Better model found at epoch 1 with accuracy value: 0.8761392831802368.
Better model found at epoch 3 with accuracy value: 0.8794111013412476.
Better model found at epoch 4 with accuracy value: 0.8796447515487671.
Better model found at epoch 6 with accuracy value: 0.8822154998779297.
Better model found at epoch 32 with accuracy value: 0.883617639541626.
We can now load the model that obtained the highest accuracy and check its performance using test time augmentation.
learn.load('final-model-mixup')
learn.validate()
(#2) [0.3601917326450348,0.883617639541626]

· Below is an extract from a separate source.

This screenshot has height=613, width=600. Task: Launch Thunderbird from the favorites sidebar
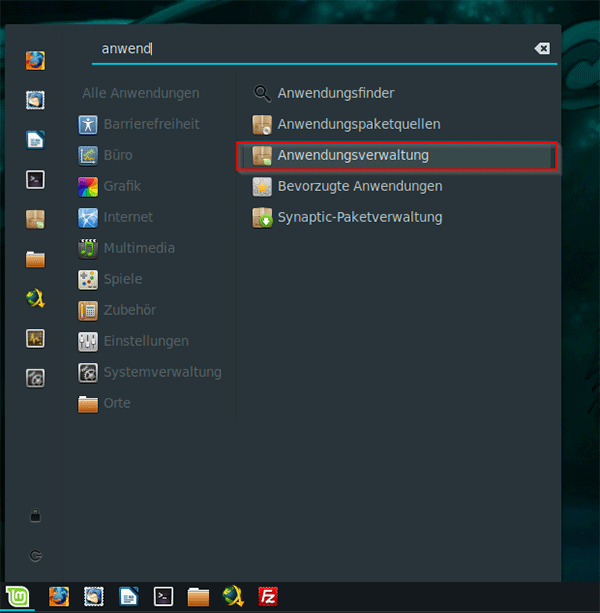[36, 100]
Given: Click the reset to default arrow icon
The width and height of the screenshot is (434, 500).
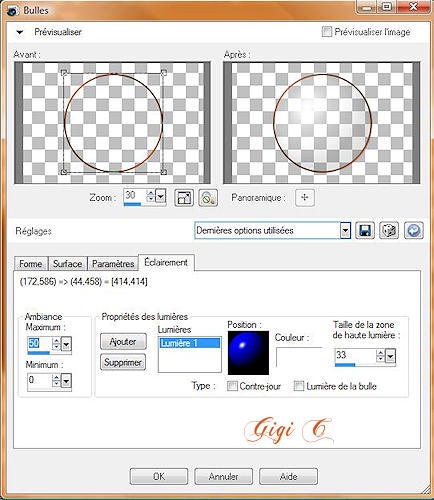Looking at the screenshot, I should [x=414, y=230].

accuracy(*learn.tta(use_max=True)).item()
0.8847861886024475
Unfortunately, mixup does not show any improvements in the accuracy for this model.
Label Smoothing
Label smoothing replaces 1s in the target with a value slightly less than 1, and 0s with a value slightly higher than 0.
The reasoning behind this is that using labels of 1/0 encourages overfitting as models keep trying to push outputs for the correct class higher and higher. This can especially be a problem if the data is not labelled correctly.
Using label smoothing encourages model to be less confident, resulting in a robust model even when there is mislabelled data. The model can generalize better at inference.
Label smoothing can be used in fastai using the LabelSmoothingCrossEntropy
loss function.